Spinal manipulation proves equally beneficial as surgery in sciatica treatment


In a recent study, “Manipulation or microdisketomy for sciatica? A prospective randomized clinical study,” published in the October 2010 issue of the Journal of Manipulative and Physiological Therapeutics, researchers concluded that spinal manipulation was just as effective as microdiskectomy for patients struggling with sciatica secondary to lumbar disk herniation. The patient population studied included people experiencing chronic sciatica (symptoms greater than six months) that had failed traditional, medical management. Overall, 60% of patients who received spinal manipulation benefited to the same degree as those who underwent surgery.

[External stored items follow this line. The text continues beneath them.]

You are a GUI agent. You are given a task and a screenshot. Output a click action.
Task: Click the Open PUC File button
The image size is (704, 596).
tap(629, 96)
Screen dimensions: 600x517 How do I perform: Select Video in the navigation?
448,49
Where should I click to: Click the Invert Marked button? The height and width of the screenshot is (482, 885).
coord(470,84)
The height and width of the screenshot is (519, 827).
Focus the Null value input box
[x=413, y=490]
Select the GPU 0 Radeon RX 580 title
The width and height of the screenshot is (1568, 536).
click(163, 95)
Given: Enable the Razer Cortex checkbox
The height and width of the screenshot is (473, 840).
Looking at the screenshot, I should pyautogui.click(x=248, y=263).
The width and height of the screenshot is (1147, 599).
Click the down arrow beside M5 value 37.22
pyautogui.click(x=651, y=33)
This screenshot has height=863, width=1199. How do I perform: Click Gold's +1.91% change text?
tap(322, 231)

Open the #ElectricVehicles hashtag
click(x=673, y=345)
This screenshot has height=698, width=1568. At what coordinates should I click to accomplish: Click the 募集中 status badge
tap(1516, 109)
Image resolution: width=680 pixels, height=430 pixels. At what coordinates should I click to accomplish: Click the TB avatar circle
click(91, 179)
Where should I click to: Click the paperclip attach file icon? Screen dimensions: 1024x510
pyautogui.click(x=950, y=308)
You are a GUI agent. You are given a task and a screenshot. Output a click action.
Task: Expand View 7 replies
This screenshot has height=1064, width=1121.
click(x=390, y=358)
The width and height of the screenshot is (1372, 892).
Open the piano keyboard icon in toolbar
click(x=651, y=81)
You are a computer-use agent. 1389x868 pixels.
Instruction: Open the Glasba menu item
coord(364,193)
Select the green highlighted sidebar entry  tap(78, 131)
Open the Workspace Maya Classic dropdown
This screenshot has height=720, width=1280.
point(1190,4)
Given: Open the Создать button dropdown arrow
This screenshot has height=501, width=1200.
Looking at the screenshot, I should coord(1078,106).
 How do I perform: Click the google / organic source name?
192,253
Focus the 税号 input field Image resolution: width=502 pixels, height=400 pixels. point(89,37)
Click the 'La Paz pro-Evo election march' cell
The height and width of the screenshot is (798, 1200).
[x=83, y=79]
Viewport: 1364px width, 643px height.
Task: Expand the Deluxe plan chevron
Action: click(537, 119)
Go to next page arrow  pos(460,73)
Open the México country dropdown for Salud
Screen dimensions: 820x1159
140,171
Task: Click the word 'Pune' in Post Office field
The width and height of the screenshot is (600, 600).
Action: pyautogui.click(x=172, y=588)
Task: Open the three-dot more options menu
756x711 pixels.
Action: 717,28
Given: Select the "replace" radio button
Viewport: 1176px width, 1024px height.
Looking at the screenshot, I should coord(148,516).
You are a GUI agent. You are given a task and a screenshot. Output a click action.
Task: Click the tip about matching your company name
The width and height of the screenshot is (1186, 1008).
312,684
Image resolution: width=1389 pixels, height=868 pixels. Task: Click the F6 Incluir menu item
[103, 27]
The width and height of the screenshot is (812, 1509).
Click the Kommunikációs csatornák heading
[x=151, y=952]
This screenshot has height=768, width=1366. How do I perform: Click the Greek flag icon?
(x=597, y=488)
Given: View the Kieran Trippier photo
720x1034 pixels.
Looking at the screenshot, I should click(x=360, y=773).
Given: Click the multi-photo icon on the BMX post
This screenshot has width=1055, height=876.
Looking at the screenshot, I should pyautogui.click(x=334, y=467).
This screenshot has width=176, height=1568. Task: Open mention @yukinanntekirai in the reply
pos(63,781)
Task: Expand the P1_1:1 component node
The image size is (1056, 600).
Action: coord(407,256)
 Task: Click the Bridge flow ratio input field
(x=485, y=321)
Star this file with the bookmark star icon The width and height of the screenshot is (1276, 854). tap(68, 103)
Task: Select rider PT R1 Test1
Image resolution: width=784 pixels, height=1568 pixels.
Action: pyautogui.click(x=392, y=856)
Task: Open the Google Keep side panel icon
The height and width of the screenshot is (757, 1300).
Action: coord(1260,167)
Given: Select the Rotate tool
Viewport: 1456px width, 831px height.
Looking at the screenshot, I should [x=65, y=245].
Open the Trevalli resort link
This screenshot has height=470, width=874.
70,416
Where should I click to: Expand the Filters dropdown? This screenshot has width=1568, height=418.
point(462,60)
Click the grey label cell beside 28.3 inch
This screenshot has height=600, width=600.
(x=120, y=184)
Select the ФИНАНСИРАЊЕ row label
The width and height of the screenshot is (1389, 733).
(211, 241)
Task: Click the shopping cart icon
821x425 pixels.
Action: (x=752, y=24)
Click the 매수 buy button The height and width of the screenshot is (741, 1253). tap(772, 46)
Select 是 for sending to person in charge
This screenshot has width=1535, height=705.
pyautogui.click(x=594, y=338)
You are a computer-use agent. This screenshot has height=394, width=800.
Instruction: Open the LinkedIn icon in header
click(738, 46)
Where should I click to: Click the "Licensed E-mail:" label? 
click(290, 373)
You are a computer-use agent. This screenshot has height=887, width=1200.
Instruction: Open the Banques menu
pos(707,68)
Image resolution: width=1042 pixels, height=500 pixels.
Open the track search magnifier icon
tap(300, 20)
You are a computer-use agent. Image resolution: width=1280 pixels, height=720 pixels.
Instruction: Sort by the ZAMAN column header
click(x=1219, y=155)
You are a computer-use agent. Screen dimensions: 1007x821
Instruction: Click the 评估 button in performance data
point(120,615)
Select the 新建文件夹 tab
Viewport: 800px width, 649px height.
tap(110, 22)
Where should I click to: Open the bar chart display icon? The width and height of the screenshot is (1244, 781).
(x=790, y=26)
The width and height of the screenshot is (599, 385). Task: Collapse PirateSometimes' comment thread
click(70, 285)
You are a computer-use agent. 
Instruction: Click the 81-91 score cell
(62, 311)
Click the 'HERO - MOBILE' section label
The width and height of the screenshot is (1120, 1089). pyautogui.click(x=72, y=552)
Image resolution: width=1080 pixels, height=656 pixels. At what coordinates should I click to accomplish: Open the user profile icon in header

“To our knowledge, this is the first, randomised trial that directly compared spinal manipulation, which in this study was delivered by a doctor of chiropractic, and back surgery, two popular treatment choices for this prevalent health condition,” said Gordon McMorland, co-author of the paper. “Sciatica is a serious spinal condition that causes pain, numbness, or weakness in one or both legs. Many times when symptoms become debilitating and without further help, surgery is prescribed to alleviate discomfort. But surgery is not without financial and physical drawbacks.”

“After a year, no significant complications were seen in either treatment group, and the 60% patients who benefitted from spinal manipulation improved to the same degree as their surgical counterparts, said McMorland. “The 40% of patients who were not helped by manipulation did receive subsequent surgical intervention. These patients benefitted to the same degree as those that underwent surgery initially, suggesting there was no detrimental effect caused by delaying their surgical treatment.”

“Our research supports spinal manipulation performed by a doctor of chiropractic is a valuable and safe treatment option for those experiencing symptomatic lumbar disk herniation, failing traditional medical management. These individuals should consider spinal manipulation as a primary treatment, followed by surgery if unsuccessful.”


Co-authors of the study are neurosurgeons Steve Casha, Stephan J du Plessis, and R John Hubert.